STATED EXERCISE. Update the part of the items that opens with the line containing "Privacy Policy (116, 2237)" and closes with the line containing "030 227 09 86 (95, 2270)" by replacing "Policy" with "Statement" and leaving everything else unchanged. Give only those lines, without the pictures.
══════════════════════════════
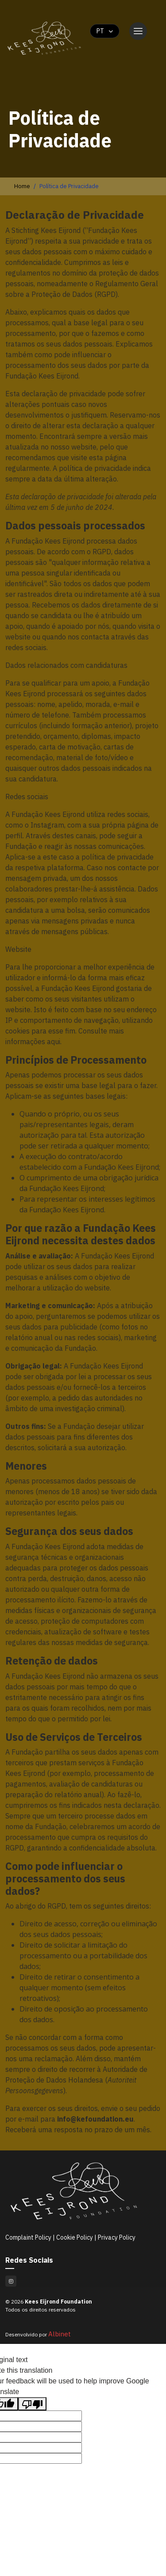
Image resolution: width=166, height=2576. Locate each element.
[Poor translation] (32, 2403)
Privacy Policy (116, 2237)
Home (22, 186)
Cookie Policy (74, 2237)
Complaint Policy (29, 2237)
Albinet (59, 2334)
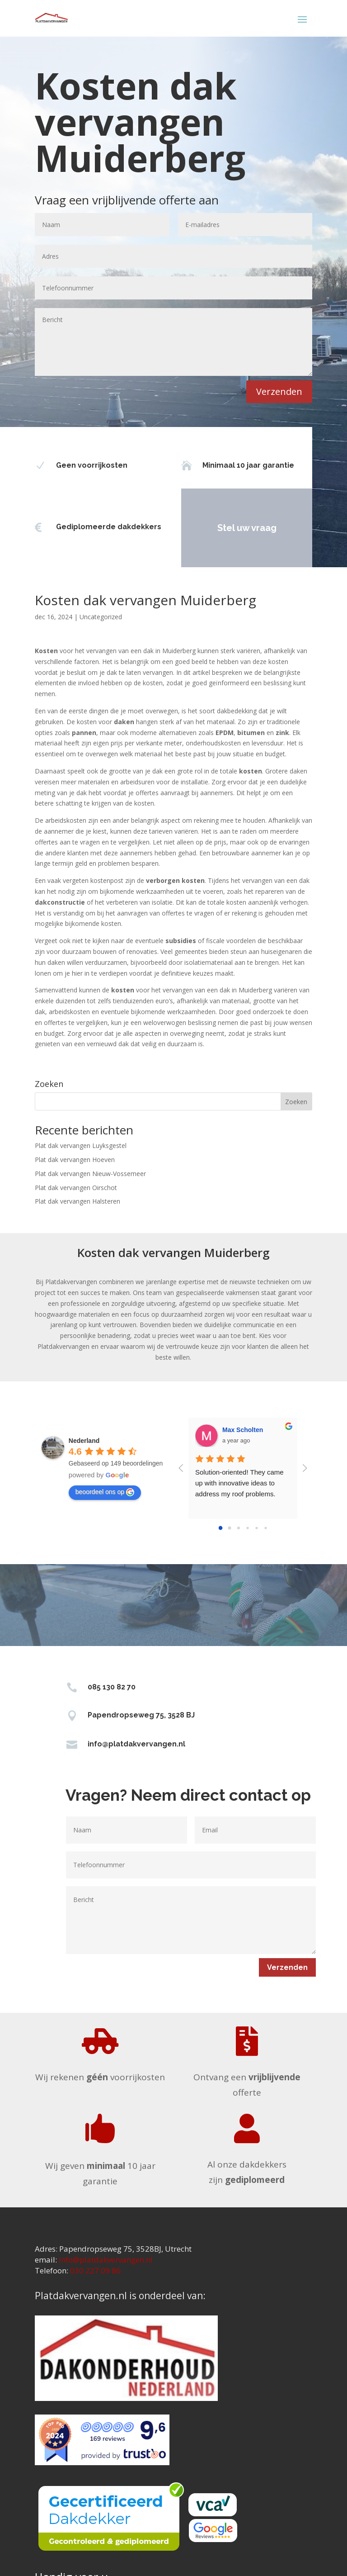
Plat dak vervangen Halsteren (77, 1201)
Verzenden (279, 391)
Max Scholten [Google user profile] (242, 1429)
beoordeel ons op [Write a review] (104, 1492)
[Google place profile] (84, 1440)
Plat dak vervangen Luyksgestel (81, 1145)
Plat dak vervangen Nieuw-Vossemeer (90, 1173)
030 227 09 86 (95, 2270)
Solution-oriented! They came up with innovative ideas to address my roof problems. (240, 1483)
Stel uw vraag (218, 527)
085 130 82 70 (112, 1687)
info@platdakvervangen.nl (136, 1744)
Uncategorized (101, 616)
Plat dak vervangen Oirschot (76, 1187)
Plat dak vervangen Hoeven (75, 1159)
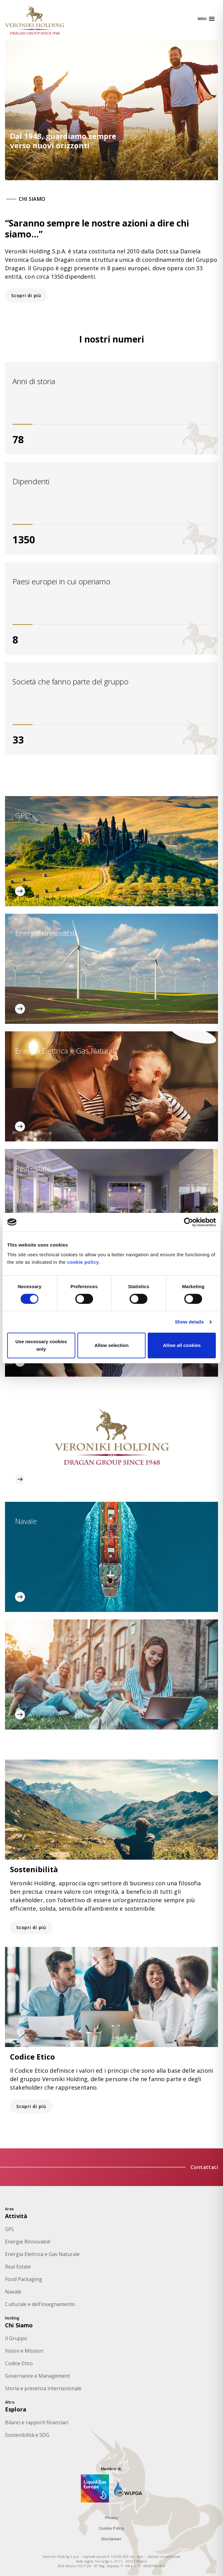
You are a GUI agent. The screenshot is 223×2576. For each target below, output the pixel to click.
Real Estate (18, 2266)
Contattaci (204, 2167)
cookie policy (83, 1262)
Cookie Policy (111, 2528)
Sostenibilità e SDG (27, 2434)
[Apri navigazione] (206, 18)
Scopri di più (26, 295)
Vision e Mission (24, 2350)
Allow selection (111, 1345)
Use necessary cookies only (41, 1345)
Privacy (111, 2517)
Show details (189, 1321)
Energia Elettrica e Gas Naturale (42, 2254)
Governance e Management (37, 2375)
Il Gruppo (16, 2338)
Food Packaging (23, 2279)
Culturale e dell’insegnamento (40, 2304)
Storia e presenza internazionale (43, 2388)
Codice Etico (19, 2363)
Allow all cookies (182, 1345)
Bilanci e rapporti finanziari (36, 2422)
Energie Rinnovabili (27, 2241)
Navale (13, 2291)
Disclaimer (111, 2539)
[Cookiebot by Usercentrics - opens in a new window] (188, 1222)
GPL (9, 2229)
══════════════════════════════
FINISHED TASK.
Privacy Statement (116, 2237)
Home (22, 186)
Cookie Statement (74, 2237)
Complaint Statement (29, 2237)
Albinet (59, 2334)
Plat dak vervangen Halsteren (77, 1201)
Verzenden (279, 391)
Max Scholten [Google user profile] (242, 1429)
beoordeel ons op [Write a review] (104, 1492)
[Google place profile] (84, 1440)
Plat dak vervangen Luyksgestel (81, 1145)
Plat dak vervangen Nieuw-Vossemeer (90, 1173)
030 227 09 86 (95, 2270)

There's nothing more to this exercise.